Angular acceleration and speed

[Knfoster]

Homework Statement

A mass attached to a 43.9 cm long string starts from rest and is rotated 35 times in 57.0 s before reaching a final angular speed. Determine the angular acceleration of the mass, assuming that it is constant and determine the angular speed after 57 sec.

Homework Equations

V=rW
W=2pi*f
f=1/T
T=time it takes for one revolution
3. The Attempt at a Solution
T=35/57 sec gives you T=.614 s
I'm not sure where to go from there... am I missing an equation that links all of these together?

 

[LowlyPion]

Consider these analogs to linear kinematics:
http://hyperphysics.phy-astr.gsu.edu/hbase/mi.html#rlin

As long as you keep things in radians, and radians/sec etc, you are in good shape.

 

[nlightner]

There are a few equations that can help us solve this problem:

1. Angular velocity (W) is equal to the change in angular displacement (theta) over the change in time (t). This can be written as W = (theta2 - theta1)/(t2 - t1). In this case, theta1 = 0, theta2 = 35 revolutions (since the mass starts from rest and rotates 35 times), and t1 = 0 s, t2 = 57 s. So, W = (35 rev)/(57 s) = 0.614 rev/s.

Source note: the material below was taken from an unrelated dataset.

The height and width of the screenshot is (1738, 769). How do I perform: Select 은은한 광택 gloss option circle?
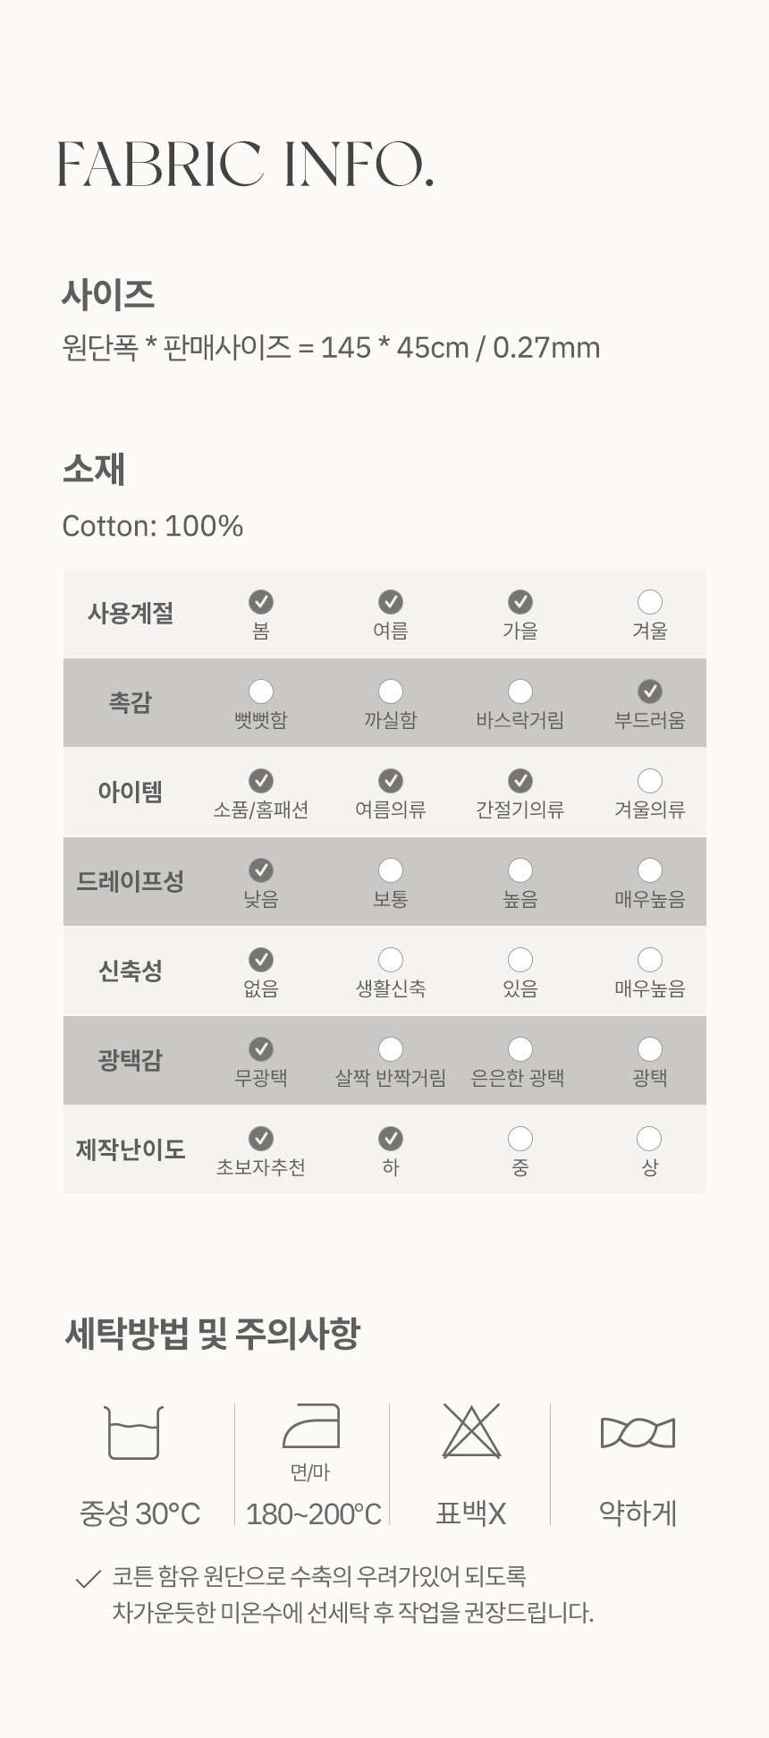click(x=520, y=1049)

2. Angular acceleration (alpha) is equal to the change in angular velocity over the change in time. This can be written as alpha = (W2 - W1)/(t2 - t1). In this case, W1 = 0 rev/s (since the mass starts from rest), W2 = 0.614 rev/s (from the previous equation), t1 = 0 s, and t2 = 57 s. So, alpha = (0.614 rev/s - 0 rev/s)/(57 s) = 0.0108 rev/s^2.

3. We can also use the equation W = 2pi*f (where f is the frequency of rotation) to find the angular velocity. Since we know that the mass rotates 35 times in 57 seconds, the frequency is 35 revolutions/57 seconds = 0.614 rev/s. Plugging this into the equation, we get W = 2pi*(0.614 rev/s) = 1.93 rad/s.

So, the angular acceleration is 0.0108 rev/s^2 and the final angular speed after 57 seconds is 1.93 rad/s.